• Task description:
Repeat verbatim only the lines from the opening of the material below through the one that contains "Given: Open the shopping cart with 28 badge".

• Records supplied:
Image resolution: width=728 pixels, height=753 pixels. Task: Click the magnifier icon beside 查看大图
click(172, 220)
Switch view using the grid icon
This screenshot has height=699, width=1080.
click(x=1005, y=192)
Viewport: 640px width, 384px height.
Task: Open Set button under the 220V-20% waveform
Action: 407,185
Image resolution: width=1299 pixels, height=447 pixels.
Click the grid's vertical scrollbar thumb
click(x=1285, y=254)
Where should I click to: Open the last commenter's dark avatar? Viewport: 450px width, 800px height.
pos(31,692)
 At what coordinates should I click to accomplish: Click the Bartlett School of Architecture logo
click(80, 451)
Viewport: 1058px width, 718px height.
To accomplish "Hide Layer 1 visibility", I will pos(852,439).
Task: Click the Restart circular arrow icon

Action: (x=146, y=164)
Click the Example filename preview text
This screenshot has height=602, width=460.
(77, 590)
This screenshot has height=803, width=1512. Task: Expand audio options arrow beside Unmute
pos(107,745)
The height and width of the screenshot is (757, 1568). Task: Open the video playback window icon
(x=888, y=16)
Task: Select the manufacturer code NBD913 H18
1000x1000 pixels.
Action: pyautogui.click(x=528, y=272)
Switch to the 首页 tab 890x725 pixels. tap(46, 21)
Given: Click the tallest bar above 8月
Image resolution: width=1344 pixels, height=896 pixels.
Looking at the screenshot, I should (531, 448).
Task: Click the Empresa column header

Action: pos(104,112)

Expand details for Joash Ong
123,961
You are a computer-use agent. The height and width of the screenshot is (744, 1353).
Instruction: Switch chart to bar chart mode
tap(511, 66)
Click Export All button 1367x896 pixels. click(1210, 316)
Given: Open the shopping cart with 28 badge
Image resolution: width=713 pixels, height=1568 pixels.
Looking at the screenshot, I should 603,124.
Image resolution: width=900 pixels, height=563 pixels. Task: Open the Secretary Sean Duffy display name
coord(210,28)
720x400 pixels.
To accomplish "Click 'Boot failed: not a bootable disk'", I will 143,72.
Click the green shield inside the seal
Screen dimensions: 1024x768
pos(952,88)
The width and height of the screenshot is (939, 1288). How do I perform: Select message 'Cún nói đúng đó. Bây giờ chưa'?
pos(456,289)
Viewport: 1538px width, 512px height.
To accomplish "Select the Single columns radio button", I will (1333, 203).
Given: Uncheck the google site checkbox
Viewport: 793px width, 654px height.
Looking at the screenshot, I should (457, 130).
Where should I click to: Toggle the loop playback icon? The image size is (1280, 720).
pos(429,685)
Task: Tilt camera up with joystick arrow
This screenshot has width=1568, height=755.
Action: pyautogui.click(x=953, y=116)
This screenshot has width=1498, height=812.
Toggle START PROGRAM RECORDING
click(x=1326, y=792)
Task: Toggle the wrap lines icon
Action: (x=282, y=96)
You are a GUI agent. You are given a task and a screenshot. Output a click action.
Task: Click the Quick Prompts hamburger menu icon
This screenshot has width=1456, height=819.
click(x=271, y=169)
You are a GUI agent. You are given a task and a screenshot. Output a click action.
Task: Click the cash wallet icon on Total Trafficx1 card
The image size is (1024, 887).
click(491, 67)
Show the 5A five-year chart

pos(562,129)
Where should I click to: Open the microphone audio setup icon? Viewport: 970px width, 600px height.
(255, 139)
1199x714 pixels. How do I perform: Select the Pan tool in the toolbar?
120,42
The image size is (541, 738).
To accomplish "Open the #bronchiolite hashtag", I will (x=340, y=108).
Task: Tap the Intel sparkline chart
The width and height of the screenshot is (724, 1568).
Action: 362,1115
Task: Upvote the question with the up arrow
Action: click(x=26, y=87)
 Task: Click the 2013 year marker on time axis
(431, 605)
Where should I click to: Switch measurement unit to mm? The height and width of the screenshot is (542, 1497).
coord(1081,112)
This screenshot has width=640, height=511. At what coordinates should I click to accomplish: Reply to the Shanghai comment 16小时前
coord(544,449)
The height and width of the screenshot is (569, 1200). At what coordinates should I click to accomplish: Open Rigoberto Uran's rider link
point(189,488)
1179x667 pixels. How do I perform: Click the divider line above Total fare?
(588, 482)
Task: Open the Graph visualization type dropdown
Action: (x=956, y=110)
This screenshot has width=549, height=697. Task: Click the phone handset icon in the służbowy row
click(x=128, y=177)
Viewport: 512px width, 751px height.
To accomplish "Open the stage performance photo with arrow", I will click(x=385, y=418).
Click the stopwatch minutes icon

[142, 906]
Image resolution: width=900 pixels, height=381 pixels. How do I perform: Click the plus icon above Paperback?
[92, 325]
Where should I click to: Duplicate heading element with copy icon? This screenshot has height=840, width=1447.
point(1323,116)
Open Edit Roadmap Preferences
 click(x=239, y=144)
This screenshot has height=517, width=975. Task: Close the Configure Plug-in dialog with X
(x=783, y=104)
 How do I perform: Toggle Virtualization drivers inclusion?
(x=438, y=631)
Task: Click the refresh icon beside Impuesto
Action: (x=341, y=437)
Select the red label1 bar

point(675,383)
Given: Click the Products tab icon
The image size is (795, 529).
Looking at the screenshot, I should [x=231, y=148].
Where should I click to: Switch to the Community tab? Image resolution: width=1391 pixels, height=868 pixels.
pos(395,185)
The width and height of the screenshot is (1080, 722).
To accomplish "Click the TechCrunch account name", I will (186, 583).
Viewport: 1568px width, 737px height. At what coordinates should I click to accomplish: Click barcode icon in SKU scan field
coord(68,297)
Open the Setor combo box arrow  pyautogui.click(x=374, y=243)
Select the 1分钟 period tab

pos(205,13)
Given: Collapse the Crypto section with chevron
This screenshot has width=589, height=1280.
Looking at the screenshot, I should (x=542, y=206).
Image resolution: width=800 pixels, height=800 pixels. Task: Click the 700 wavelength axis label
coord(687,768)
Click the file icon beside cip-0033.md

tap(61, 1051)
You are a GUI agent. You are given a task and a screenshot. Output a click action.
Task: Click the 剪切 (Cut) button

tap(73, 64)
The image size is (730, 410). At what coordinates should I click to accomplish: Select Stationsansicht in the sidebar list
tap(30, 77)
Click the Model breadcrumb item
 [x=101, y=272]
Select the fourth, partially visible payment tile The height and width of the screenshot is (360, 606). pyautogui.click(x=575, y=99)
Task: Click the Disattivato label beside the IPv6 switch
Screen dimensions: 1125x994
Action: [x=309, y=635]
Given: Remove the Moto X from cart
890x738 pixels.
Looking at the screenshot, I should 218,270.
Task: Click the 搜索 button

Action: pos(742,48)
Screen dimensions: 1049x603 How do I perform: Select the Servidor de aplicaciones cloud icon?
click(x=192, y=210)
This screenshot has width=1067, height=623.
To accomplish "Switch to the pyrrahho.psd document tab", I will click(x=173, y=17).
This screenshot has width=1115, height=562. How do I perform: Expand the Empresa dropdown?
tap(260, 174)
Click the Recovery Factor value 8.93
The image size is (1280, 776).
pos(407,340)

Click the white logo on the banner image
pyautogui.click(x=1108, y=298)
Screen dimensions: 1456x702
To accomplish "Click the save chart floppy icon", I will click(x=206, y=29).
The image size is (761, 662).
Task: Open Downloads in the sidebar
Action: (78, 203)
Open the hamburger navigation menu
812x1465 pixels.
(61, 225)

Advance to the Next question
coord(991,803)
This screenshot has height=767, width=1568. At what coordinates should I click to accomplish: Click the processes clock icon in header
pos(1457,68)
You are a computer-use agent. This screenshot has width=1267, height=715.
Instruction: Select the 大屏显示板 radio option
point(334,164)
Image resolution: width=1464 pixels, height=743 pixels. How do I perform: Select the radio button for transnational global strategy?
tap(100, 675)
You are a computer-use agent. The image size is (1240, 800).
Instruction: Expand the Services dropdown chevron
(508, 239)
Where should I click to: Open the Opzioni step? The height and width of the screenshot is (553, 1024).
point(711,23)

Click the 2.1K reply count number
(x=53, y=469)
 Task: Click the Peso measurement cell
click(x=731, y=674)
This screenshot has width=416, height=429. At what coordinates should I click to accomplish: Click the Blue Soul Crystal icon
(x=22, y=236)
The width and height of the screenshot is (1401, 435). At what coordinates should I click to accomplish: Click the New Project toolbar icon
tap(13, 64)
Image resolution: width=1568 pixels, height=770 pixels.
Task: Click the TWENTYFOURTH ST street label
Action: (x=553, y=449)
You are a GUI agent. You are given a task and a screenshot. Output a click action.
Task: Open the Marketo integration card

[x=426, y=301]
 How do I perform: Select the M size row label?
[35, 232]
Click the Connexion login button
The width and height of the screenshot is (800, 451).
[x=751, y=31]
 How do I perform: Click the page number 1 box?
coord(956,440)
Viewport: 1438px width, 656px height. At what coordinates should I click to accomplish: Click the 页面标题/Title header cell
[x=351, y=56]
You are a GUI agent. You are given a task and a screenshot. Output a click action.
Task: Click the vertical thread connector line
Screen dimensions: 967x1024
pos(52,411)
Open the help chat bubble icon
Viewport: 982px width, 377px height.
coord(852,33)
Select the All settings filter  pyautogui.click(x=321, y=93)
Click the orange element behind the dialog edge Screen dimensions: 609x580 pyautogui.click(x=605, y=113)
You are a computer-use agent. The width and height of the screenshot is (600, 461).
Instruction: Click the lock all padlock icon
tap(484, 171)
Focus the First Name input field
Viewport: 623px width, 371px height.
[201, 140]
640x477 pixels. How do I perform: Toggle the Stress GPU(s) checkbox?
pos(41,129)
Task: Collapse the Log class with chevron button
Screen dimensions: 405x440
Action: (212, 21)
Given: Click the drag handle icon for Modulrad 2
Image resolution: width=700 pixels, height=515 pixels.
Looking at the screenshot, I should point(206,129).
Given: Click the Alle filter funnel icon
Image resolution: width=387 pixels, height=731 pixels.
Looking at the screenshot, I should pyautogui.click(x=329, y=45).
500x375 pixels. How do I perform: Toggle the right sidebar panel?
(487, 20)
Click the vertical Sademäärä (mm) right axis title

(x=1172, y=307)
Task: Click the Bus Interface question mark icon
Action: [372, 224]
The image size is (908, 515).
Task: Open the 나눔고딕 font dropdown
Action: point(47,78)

• Final answer:
Image resolution: width=728 pixels, height=753 pixels. Task: Click the magnifier icon beside 查看大图
click(172, 220)
Switch view using the grid icon
This screenshot has height=699, width=1080.
click(x=1005, y=192)
Viewport: 640px width, 384px height.
Task: Open Set button under the 220V-20% waveform
Action: 407,185
Image resolution: width=1299 pixels, height=447 pixels.
Click the grid's vertical scrollbar thumb
click(x=1285, y=254)
Where should I click to: Open the last commenter's dark avatar? Viewport: 450px width, 800px height.
pos(31,692)
 At what coordinates should I click to accomplish: Click the Bartlett School of Architecture logo
click(80, 451)
Viewport: 1058px width, 718px height.
To accomplish "Hide Layer 1 visibility", I will pos(852,439).
Task: Click the Restart circular arrow icon

Action: (x=146, y=164)
Click the Example filename preview text
This screenshot has height=602, width=460.
(77, 590)
This screenshot has height=803, width=1512. Task: Expand audio options arrow beside Unmute
pos(107,745)
The height and width of the screenshot is (757, 1568). Task: Open the video playback window icon
(x=888, y=16)
Task: Select the manufacturer code NBD913 H18
1000x1000 pixels.
Action: pyautogui.click(x=528, y=272)
Switch to the 首页 tab 890x725 pixels. tap(46, 21)
Given: Click the tallest bar above 8月
Image resolution: width=1344 pixels, height=896 pixels.
Looking at the screenshot, I should (531, 448).
Task: Click the Empresa column header

Action: pos(104,112)

Expand details for Joash Ong
123,961
You are a computer-use agent. The height and width of the screenshot is (744, 1353).
Instruction: Switch chart to bar chart mode
tap(511, 66)
Click Export All button 1367x896 pixels. click(1210, 316)
Given: Open the shopping cart with 28 badge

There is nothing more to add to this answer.